Way back when, American astronauts needed to be able to write in space. The zero-gravity environment, however, made writing with standard ink pens a rather messy proposition. Researchers spent millions of dollars, and many years in research and development, to come up with a fancy zero-gravity ink pen. Up on the International Space Station, the astronauts proudly showed off their newfangled pens to the Russian cosmonauts, bragging about how much money it took to develop the new writing technology. The cosmonauts laughed and handed the Americans a graphite pencil, as if to say, “here’s our technology — it cost 25 cents.”
While this widely shared story isn’t exactly true, as Scientific American explains, there’s a valuable lesson business owners can learn from it: a big budget and unlimited resources can sometimes be a liability, not an asset. Why? It can lead you to overestimate the resources you need to accomplish a task in a time- and cost-effective manner.
This is also a lesson that applies to websites. If you’re a small-business owner looking to establish a web presence, the vision and story you bring to your site will likely count for a lot more than the budget you put into it.
Let’s say you’re a business owner and you want to build a website. What approach would you take if you had a gajillion dollars in your website budget? On the opposite end of the spectrum, what would you do if you only had 25 cents? (Okay, maybe a little more than that — you get the point.)
With a big budget, you might go to a fancy marketing agency, slap a blank check on the table, and say, “build it!” With a more realistic budget, however, you’d need to put on your DIY thinking cap and ask, “What’s the minimum required for a website that’s good enough for what I actually need?” In business parlance, Chris Lema explains, this is called your “minimum viable product” (MVP). And yes, even without being a techie or knowing how to code, you can get a solid MVP website launched in a way that will leave you smiling like the mythical Russian cosmonaut holding his pencil.
What should you focus on when launching an MVP website? Well, your site should do what it needs to do without breaking your budget, or adding unnecessary features that can cause delays. There’s no exact formula — your answers will vary depending on your skills, knowledge, and business, among other things. However, there are three things to consider that will help keep your new website’s costs down and get it launched in a timely manner.
What sets you apart? There may be other people, businesses, or bloggers doing something similar to you, but there’s nobody exactly like you. Put that difference into words and put those words on your website, front and center. (If it’s not too difficult, use visual aids like photos or videos to tell your story.) If you need help explaining who you are and what you do, consider posing this as a question to your followers on Facebook or Twitter. Let them tell you in their own words why they love, value, and trust you.

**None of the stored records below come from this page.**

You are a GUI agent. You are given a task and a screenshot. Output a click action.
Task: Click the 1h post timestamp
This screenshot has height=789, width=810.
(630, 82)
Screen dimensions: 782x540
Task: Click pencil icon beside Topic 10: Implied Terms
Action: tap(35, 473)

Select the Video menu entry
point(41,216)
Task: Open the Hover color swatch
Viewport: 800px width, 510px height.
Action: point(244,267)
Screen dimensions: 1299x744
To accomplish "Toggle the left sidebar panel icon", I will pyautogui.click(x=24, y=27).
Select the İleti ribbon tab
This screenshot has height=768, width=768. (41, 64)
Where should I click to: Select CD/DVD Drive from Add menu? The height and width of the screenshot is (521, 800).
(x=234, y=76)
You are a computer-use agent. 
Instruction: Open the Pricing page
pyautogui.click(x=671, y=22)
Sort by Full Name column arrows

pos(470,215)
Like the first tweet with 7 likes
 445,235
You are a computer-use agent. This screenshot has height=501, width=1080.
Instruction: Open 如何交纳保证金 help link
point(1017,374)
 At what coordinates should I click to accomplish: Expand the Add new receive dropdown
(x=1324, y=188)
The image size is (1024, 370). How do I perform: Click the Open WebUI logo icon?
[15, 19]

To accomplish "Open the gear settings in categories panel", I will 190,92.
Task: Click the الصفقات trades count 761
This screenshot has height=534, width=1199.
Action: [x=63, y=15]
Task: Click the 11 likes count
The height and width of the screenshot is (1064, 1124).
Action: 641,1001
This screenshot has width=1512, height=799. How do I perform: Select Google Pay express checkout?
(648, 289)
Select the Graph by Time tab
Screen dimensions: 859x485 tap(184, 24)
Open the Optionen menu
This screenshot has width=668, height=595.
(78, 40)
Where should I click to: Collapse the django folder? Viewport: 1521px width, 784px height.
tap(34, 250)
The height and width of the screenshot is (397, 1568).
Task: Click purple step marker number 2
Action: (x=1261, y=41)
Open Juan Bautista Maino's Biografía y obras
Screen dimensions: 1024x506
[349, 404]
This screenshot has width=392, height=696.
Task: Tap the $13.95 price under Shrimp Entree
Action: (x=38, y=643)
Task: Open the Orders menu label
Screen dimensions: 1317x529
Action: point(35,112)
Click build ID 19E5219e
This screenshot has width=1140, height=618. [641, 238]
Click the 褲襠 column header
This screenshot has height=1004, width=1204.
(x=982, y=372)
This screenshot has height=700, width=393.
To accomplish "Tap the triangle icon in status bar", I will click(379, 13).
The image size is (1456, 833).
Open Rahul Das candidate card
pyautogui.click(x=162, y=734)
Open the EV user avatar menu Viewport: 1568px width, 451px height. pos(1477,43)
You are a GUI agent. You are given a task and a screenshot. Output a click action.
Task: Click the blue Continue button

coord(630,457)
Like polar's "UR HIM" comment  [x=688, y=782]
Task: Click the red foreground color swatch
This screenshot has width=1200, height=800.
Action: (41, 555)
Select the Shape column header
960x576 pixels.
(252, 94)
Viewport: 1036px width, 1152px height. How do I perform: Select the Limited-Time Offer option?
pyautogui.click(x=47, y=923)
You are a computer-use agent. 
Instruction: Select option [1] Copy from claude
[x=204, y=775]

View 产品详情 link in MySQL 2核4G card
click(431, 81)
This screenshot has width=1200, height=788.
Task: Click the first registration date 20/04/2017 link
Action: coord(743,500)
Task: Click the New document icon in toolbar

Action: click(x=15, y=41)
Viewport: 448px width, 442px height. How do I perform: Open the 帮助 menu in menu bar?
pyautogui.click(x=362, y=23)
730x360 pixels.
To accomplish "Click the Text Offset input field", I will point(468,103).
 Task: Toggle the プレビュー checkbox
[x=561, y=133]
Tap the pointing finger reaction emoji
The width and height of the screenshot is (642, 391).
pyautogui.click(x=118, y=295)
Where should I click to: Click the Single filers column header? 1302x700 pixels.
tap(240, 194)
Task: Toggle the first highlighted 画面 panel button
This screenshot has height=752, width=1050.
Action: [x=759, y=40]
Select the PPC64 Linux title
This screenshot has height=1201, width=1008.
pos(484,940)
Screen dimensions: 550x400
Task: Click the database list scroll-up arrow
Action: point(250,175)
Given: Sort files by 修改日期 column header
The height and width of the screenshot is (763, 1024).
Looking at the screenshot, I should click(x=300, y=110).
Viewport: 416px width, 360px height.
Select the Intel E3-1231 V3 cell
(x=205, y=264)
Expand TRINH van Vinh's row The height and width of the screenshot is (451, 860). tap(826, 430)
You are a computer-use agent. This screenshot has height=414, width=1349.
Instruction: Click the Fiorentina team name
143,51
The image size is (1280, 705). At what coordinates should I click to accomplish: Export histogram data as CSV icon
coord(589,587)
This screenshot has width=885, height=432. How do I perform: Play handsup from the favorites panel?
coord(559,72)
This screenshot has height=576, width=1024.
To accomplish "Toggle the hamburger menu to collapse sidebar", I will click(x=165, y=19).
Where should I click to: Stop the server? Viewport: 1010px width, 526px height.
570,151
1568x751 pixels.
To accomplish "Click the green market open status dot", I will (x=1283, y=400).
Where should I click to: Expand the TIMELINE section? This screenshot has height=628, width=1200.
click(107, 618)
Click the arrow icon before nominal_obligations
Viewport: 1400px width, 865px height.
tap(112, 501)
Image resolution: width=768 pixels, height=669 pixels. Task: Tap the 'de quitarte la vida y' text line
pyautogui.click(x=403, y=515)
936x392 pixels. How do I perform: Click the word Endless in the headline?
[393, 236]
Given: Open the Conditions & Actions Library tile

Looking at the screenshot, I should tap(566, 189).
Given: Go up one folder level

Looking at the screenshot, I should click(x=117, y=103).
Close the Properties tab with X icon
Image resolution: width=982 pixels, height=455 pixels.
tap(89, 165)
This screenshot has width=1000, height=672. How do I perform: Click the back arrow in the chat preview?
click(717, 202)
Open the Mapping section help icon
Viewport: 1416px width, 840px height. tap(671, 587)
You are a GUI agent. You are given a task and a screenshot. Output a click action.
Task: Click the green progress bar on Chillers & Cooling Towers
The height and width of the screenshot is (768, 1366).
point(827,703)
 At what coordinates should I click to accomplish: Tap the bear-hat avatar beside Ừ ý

What do your supporters need to do/know instantly? Are you putting up a website about your restaurant? Then they need to know what food you serve, what your hours are, where you’re located, and your prices — right now. Don’t make fans click through 20 pages on your website to find that information. Hone in on the action you want people to take when they get to your site and provide exactly what they need to know as simply and effectively as possible.
Don’t reinvent the wheel (or the space pencil)! You don’t have to spend weeks, months, or years learning how to code or master web design before you can launch your website. There are many excellent — and customizable — website themes available for a low cost or free. If you use a popular platform like WordPress.com, the themes are even categorized and searchable by business type. So, for example, if you’re launching a photography website, you can save yourself a lot of time and money by choosing a photography theme. Otherwise, you already have the technical skills you need to get your site launched. Here’s a step-by-step guide if you’re interested in what’s next.
Avoid overthinking your website costs and focus on your MVP. Consider using a customizable website theme or template built for your specific type of business. Focus on what sets you or your business apart and how your website can provide your supporters exactly the information they need. Then you can get your MVP website up quickly and effectively, providing a meaningful experience for customers without turning your budget into a liability. In fact, you might even make a cosmonaut envious.